Material provided ::
------------------------------

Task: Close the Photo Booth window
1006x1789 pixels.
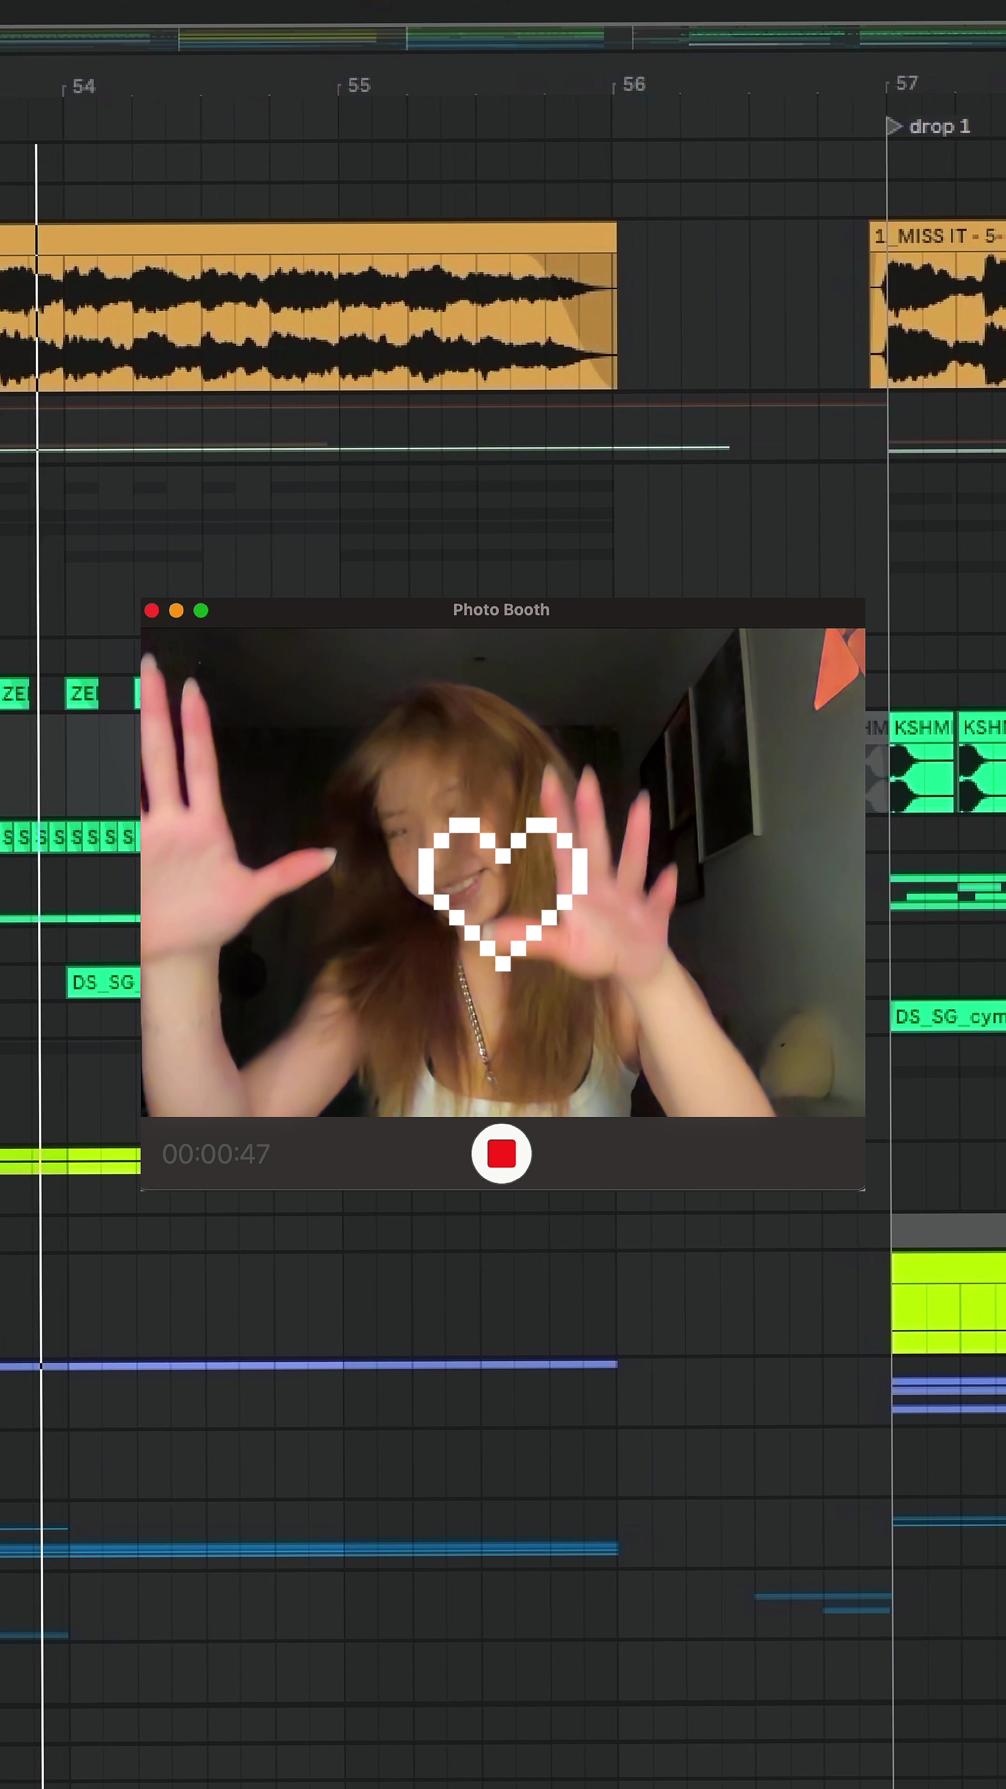Action: pyautogui.click(x=152, y=610)
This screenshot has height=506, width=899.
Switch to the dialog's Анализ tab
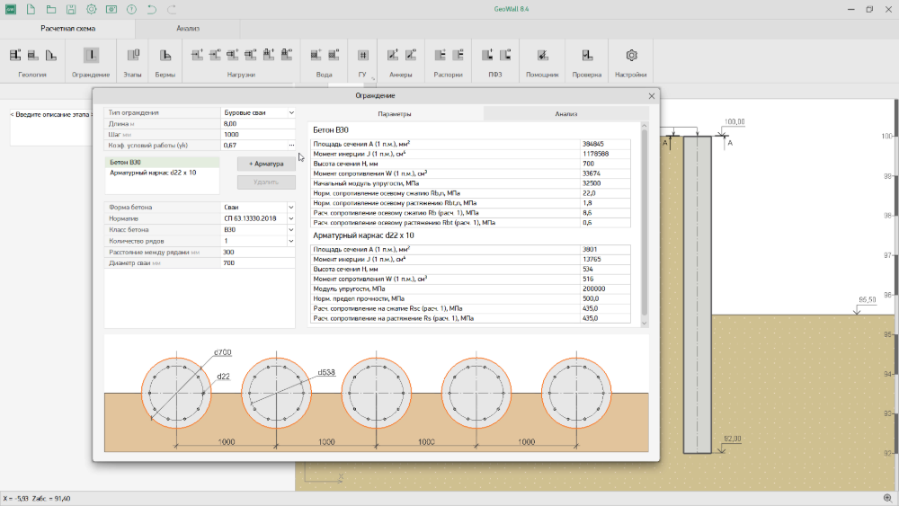click(x=565, y=114)
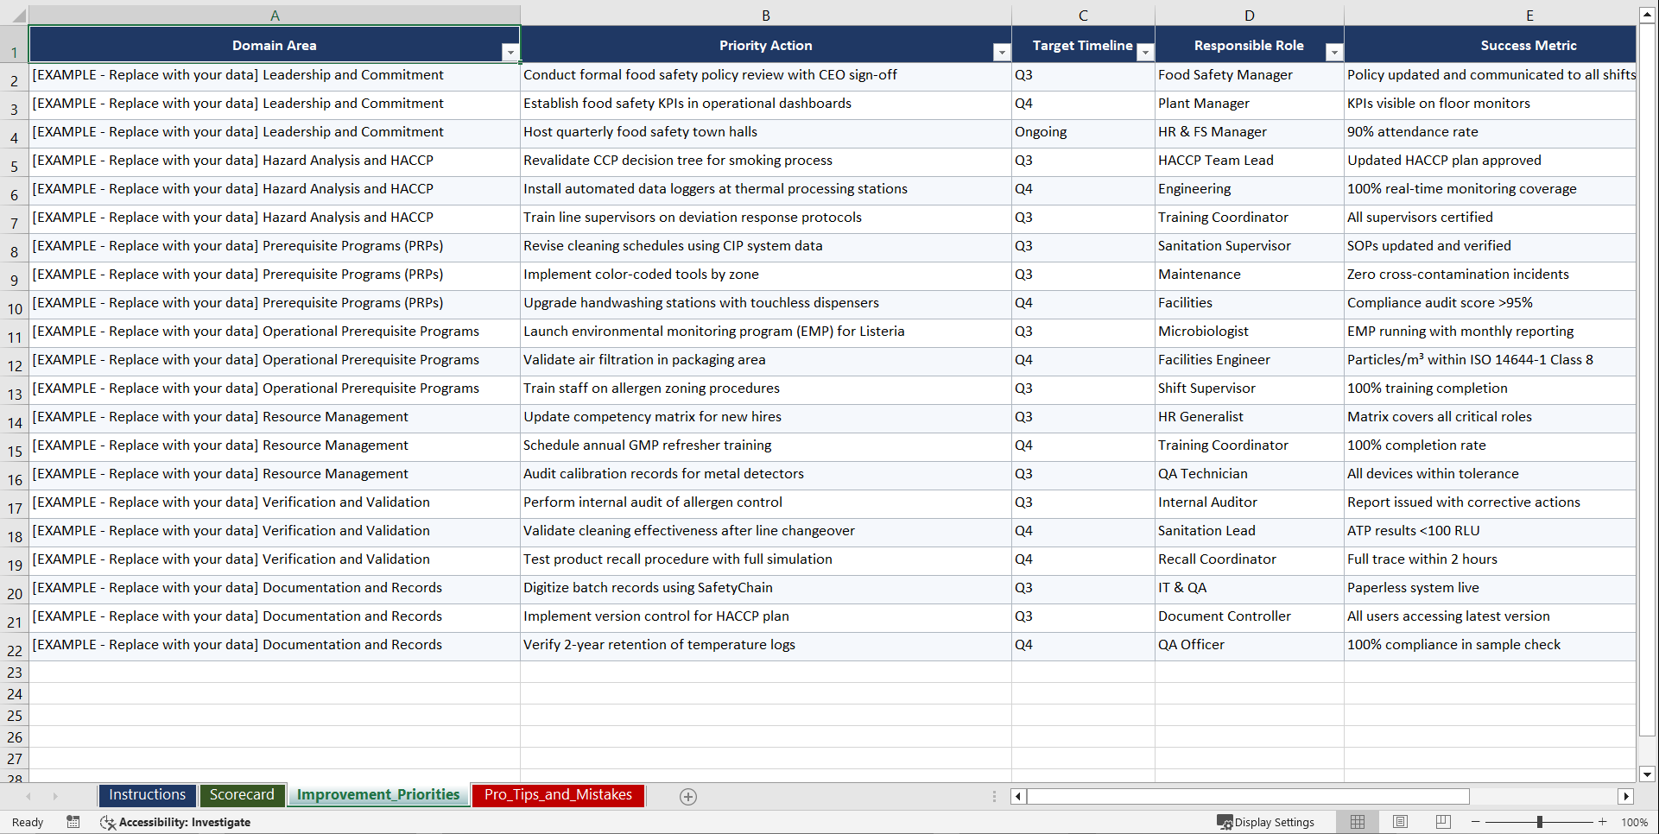
Task: Open the Responsible Role filter dropdown
Action: coord(1334,52)
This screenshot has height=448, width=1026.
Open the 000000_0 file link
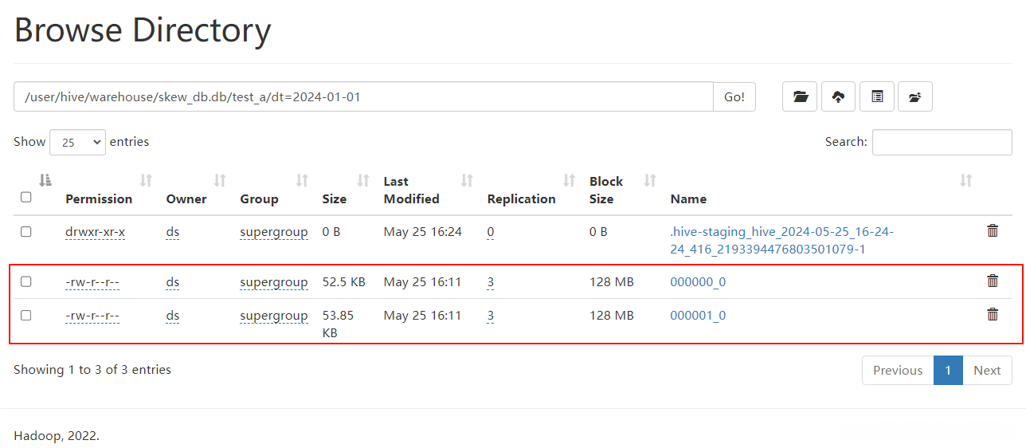coord(698,282)
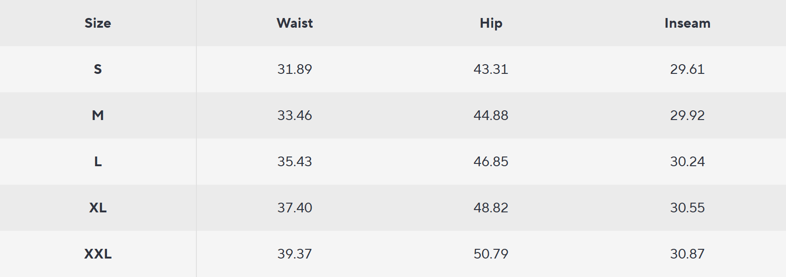Click the Inseam column header
The height and width of the screenshot is (277, 786).
[687, 23]
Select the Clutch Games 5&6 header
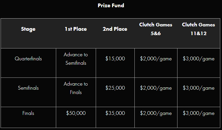 point(156,29)
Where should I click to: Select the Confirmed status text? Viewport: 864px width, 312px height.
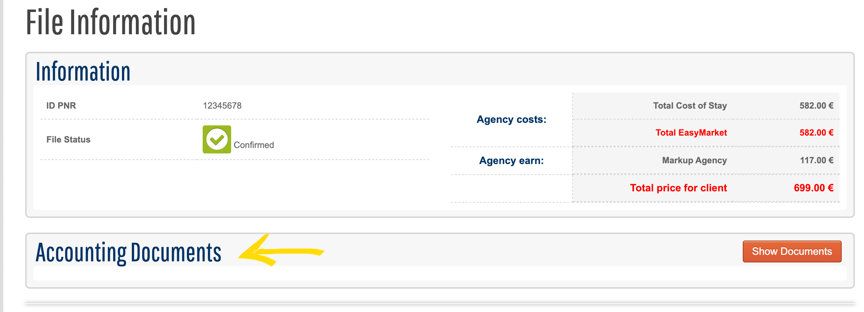(254, 145)
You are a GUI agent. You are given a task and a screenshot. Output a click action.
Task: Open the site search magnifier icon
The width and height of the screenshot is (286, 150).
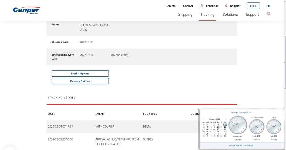click(x=269, y=14)
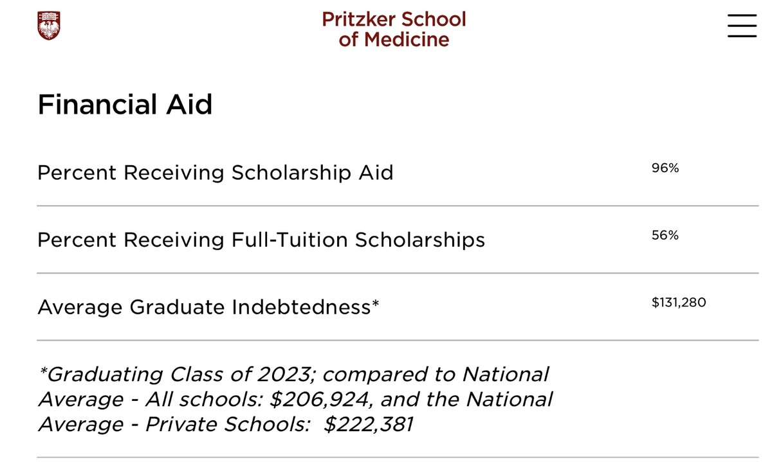Select the Percent Receiving Scholarship Aid label

point(215,173)

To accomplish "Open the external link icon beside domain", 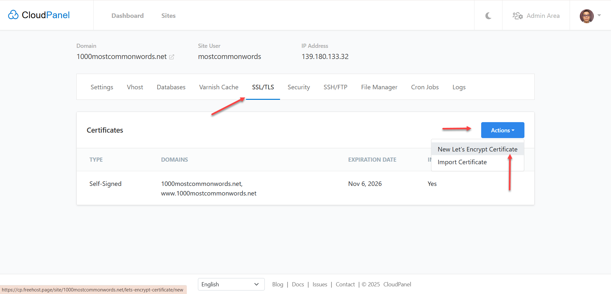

------------------------------

Stated task :: Retype all of the records above line for line, without any changes, and leave the pictures out.

Written response ::
Task: Close the Photo Booth window
1006x1789 pixels.
Action: pyautogui.click(x=152, y=610)
This screenshot has height=506, width=899.
Switch to the dialog's Анализ tab
click(x=565, y=114)
Task: Open the Responsible Role filter dropdown
Action: coord(1334,52)
This screenshot has height=448, width=1026.
Open the 000000_0 file link
coord(698,282)
Click the Inseam column header
The height and width of the screenshot is (277, 786).
[687, 23]
Select the Clutch Games 5&6 header
 point(156,29)
Where should I click to: Select the Confirmed status text? Viewport: 864px width, 312px height.
(254, 145)
You are a GUI agent. You are given a task and a screenshot. Output a click action.
Task: Open the site search magnifier icon
The width and height of the screenshot is (286, 150).
click(x=269, y=14)
Select the Percent Receiving Scholarship Aid label

point(215,173)

To accomplish "Open the external link icon beside domain", 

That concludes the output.